> **WHAT TO DO**
Reproduce the rows word for word, starting from the line with "Locate an element on the screen. The" and continuing through the last line of the rows. Leave the pictures out of your answer.

┌──

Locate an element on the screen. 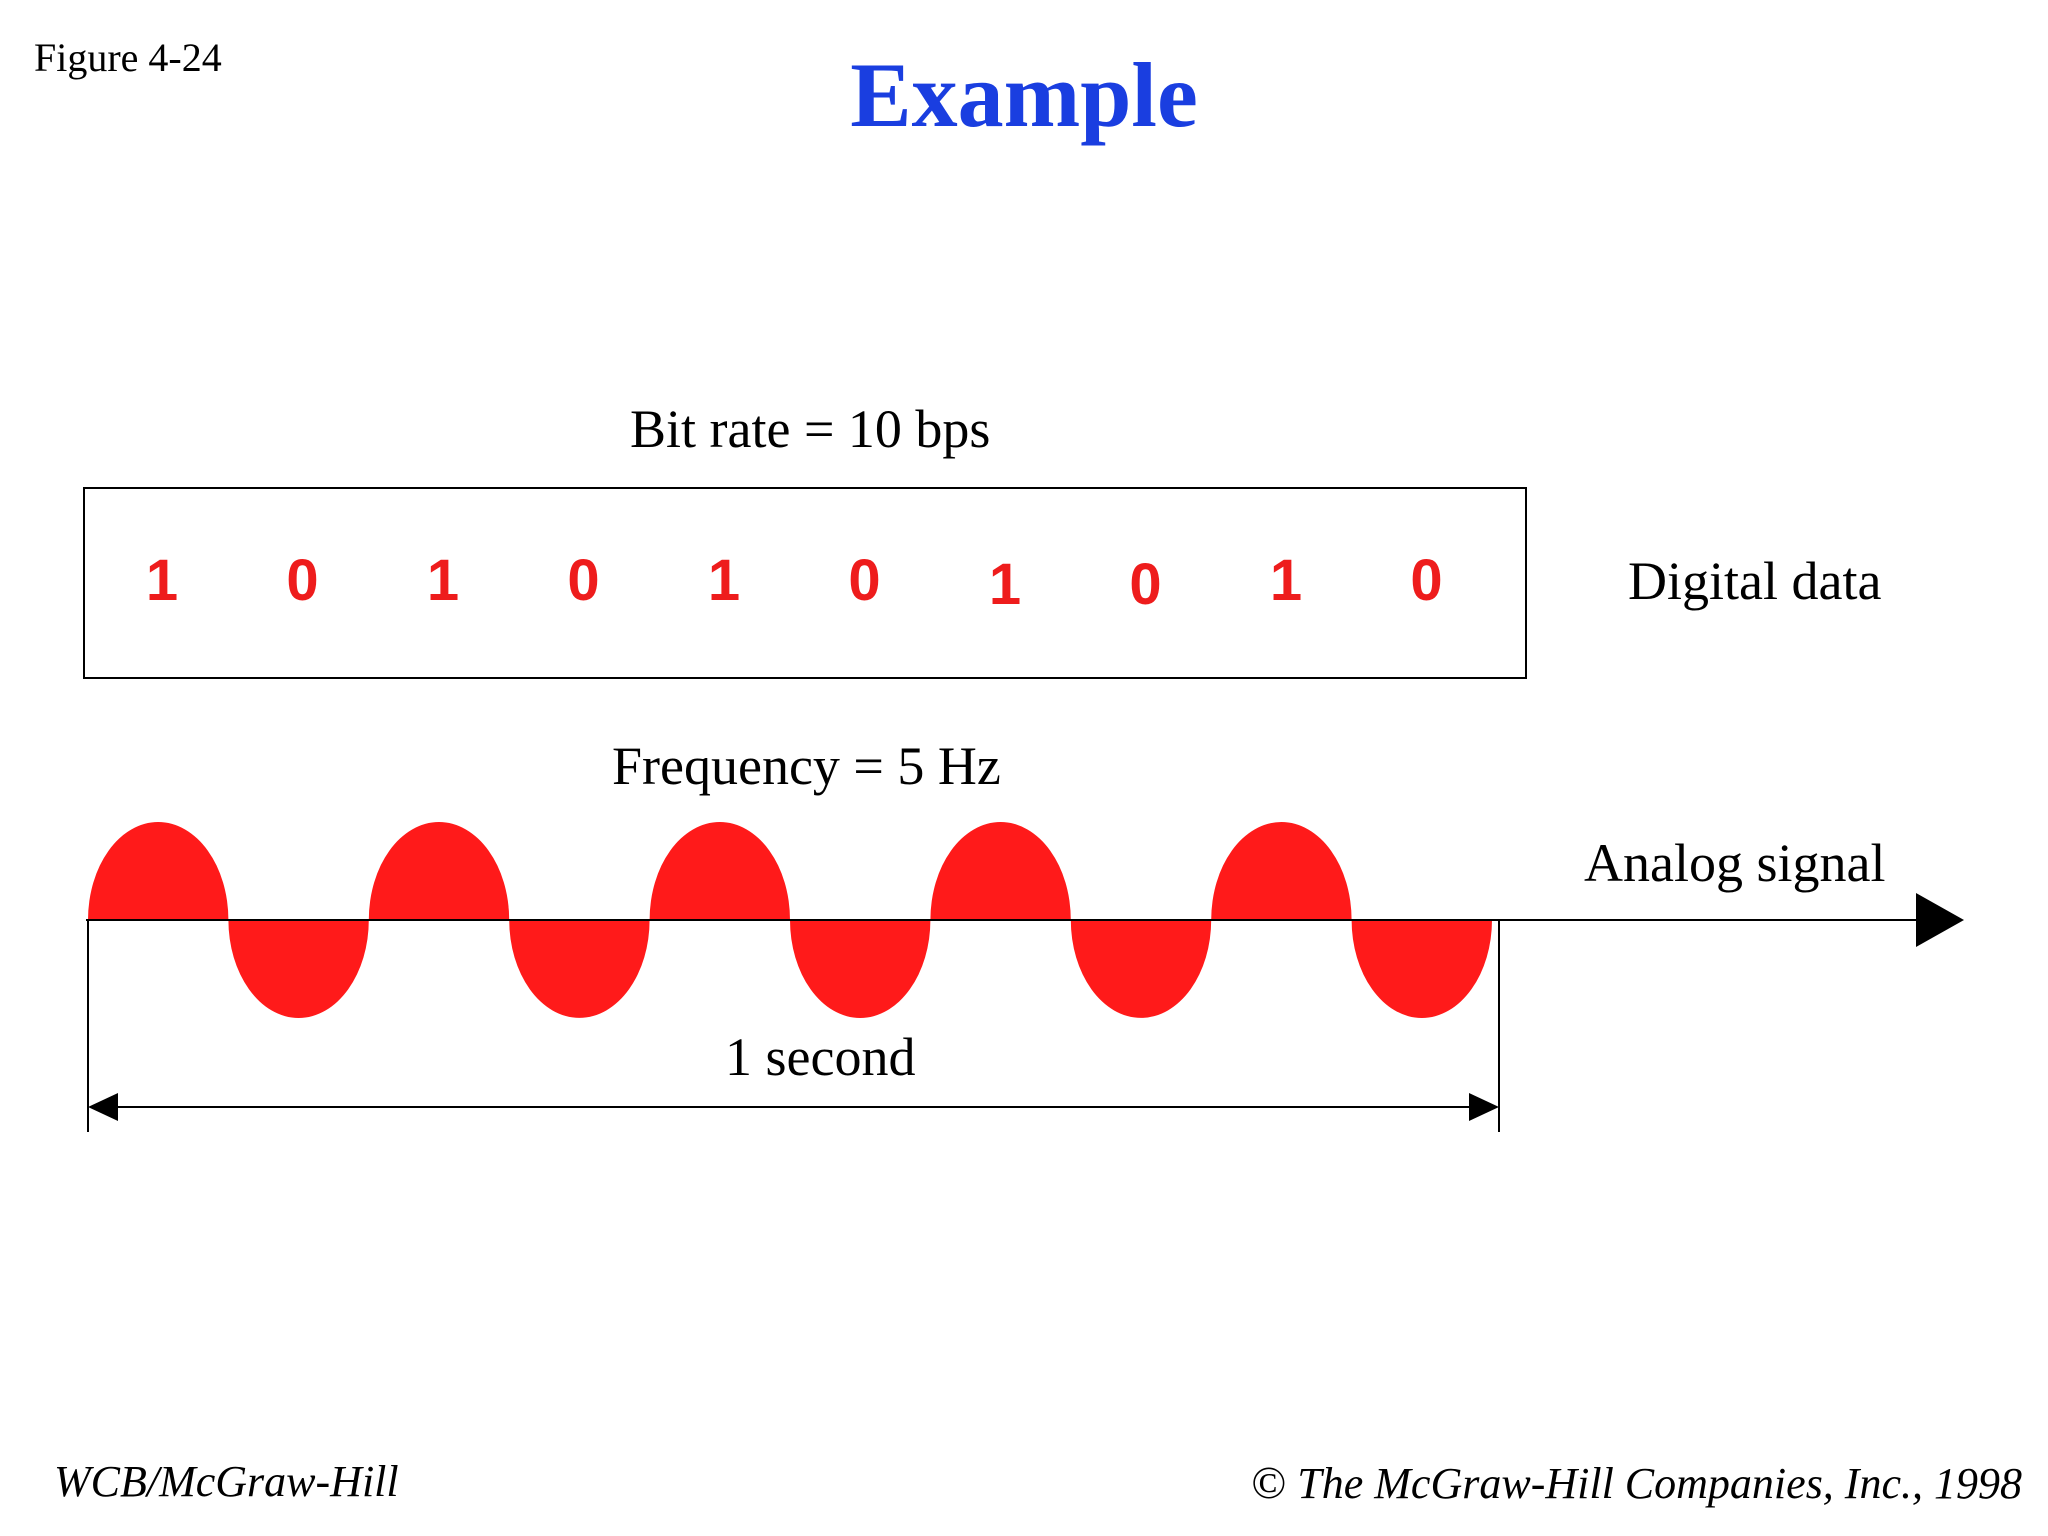  bit-4: 1 is located at coordinates (724, 580).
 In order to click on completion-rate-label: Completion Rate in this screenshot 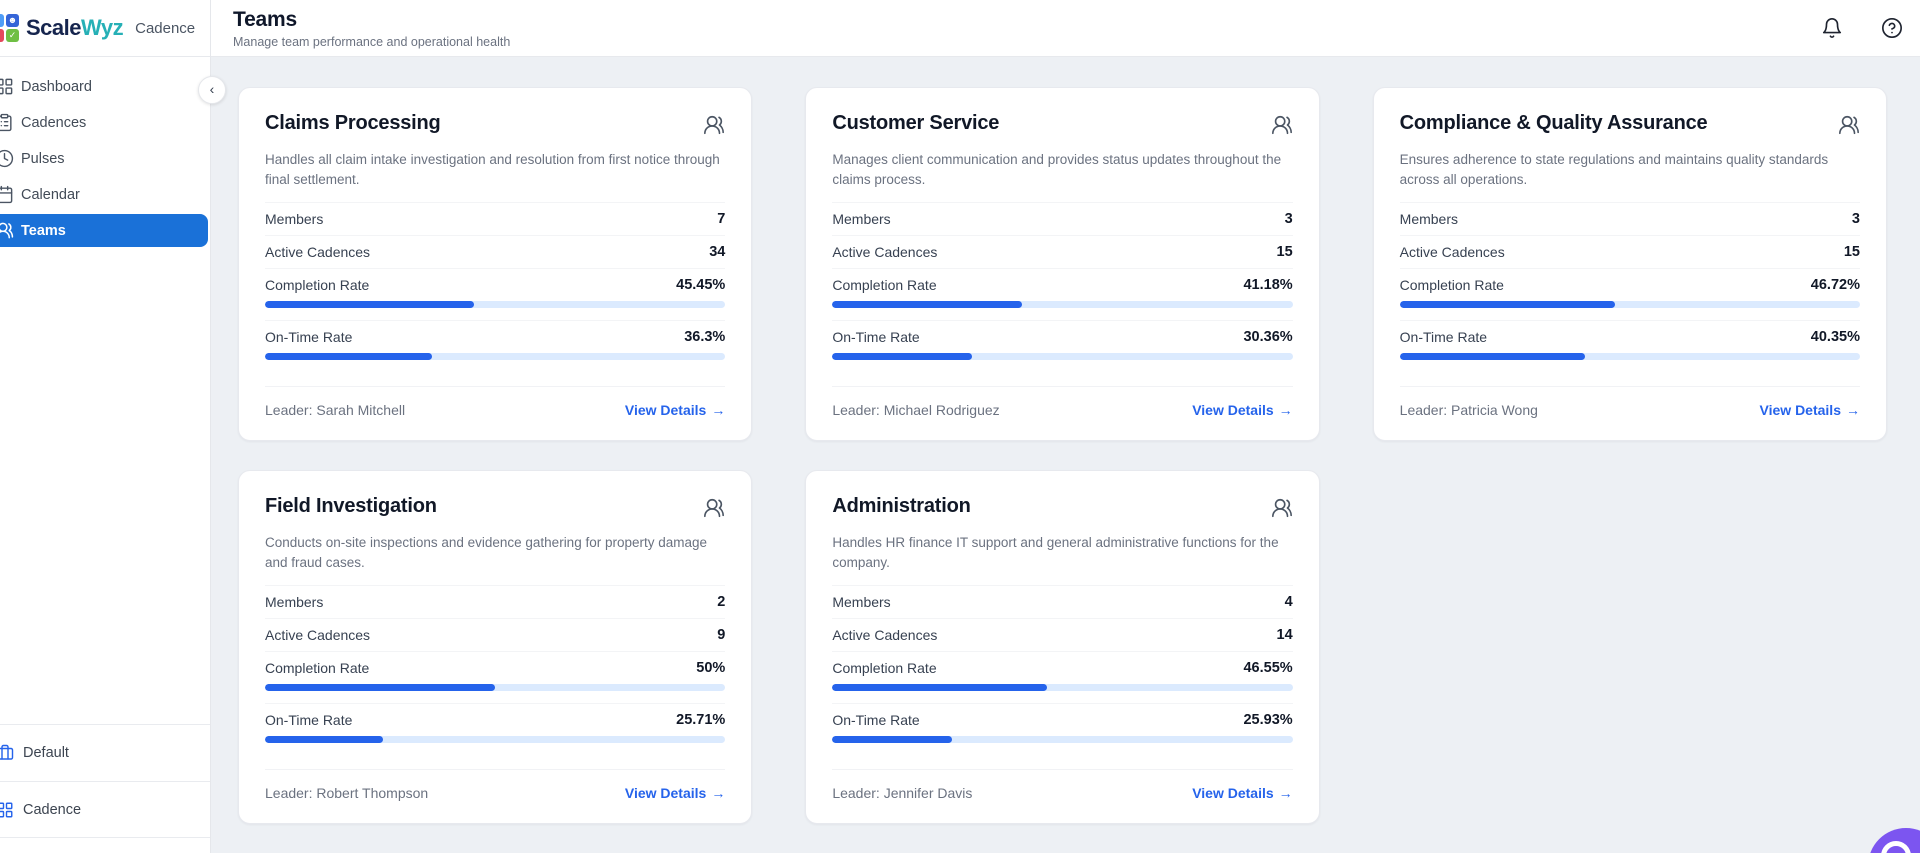, I will do `click(1452, 285)`.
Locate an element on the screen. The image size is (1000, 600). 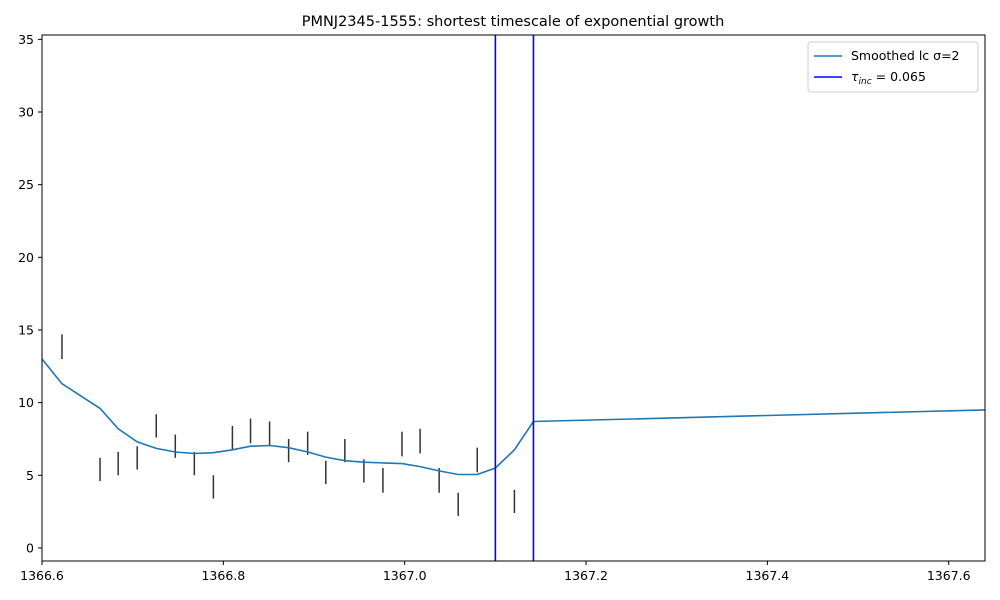
y-tick-label: 25 is located at coordinates (26, 184).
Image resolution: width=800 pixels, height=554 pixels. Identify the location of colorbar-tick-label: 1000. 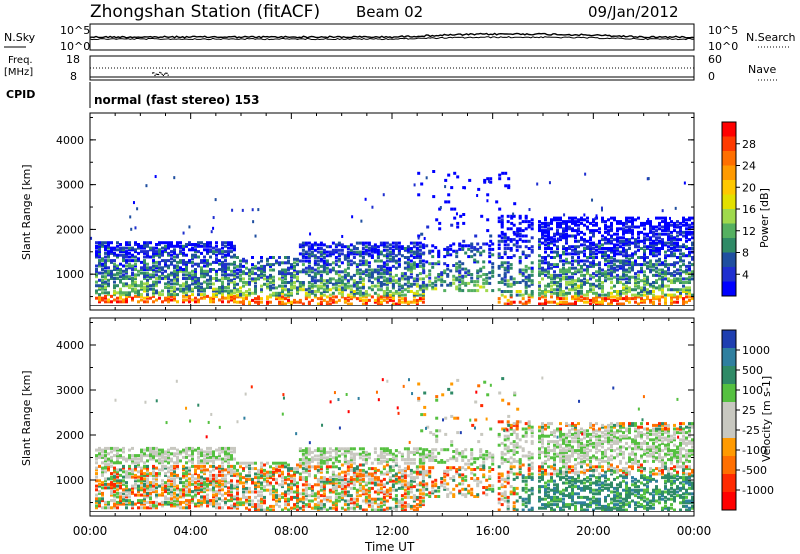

└──

> **SOLUTION TO THIS PROBLEM**
Locate an element on the screen. The image size is (1000, 600). 
y-tick-label: 25 is located at coordinates (26, 184).
Image resolution: width=800 pixels, height=554 pixels. Identify the location of colorbar-tick-label: 1000. 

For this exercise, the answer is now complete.